Jamie Gault and Chris McCann.

Q115       The Chair: We now move to the second part of our meeting this morning, which will focus on the navigation of care services and so on. Our two expert witnesses for this part of the session are Jamie Gault, from Action for Carers in Surrey, and Chris McCann, from Healthwatch, who are both in different ways heavily engaged with some of the possibilities as well as the frustrations around all this.

My first question is to Chris McCann. In this inquiry so far we have heard a lot about the Care Act 2014 and how it is mostly not working. The Act placed a duty on local authorities to provide information and advice about care and support for individuals with care needs and for carers. To what extent has this duty been fulfilled for younger and older age groups, and with what consequences?
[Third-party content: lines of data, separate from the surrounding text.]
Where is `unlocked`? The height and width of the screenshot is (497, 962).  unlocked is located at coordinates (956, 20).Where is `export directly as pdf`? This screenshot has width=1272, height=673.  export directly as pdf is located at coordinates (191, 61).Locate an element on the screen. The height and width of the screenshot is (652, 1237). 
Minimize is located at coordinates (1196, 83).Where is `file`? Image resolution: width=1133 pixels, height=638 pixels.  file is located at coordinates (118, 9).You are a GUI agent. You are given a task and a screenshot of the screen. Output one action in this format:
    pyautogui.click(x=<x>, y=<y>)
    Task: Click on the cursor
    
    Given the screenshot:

We would be very grateful to hear your views.

Chris McCann: Thank you for having us. We know that when social care support is done correctly it can change people’s lives, but sadly not everyone gets the support they need. Our research has highlighted that people do not always understand what social care is, what rights they have, who provides services and who to turn to. About 50% of those requiring support speak to a medical professional first, which obviously places a burden on the primary care service that is already under pressure. For all adults, they look for family members or charities to help, and only 15% are likely to go to the council.

Extensive consequences are that many people begin to look for information about services only once they have reached a limit, which delays them in accessing support. Setting to one side that issues with information at this point can have a massive impact, the ability to access support can have a massive impact on the well-being of potential service users and their carers.
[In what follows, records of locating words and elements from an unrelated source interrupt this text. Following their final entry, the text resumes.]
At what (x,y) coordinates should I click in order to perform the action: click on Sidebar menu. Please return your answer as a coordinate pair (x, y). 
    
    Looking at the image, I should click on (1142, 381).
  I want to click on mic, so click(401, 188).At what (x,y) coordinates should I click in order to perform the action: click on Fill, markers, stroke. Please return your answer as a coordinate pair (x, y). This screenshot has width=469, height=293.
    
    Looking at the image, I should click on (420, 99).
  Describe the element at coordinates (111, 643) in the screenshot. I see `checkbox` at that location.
We have done 15 in-depth case studies alongside some quantitative work. We looked at a working mum of two who was also an unpaid carer for both her parents, who lived in different towns, and she felt very isolated and overwhelmed. This was made worse by her finding accessing information, advice and support from the council very difficult indeed. In the end, it took a chance conversation with her hairdresser to find out that she might be entitled to some financial support. Obviously, when there are consequences like this and people are having to find their information through routes like that, it has a massive impact on people.

The Chair: Indeed. We are not all lucky enough to have a hairdresser who can give us that information, so a random encounter is quite alarming. Why do you think the Care Act is not being implemented in the way it was intended? Is there a reason for this other than maybe funding?

Chris McCann: Funding might be part of it, but in the current system too much is expected of the public to find out how services work and to get the right guidance from councils. The White Paper announced a new communications campaign and a new website to explain reforms to the public, and a pilot to provide more personalised social care advice has also been promised, along with a new system to help people compare local providers. We welcome the funding that will go to local organisations to test new ways of providing personalised care and advice about social care, but, as I said, under the current system too much is expected of the public to find out how services work and to get the right guidance from councils and other sources. [Inaudible.]local authorities to develop services that reach out to individuals with social care needs.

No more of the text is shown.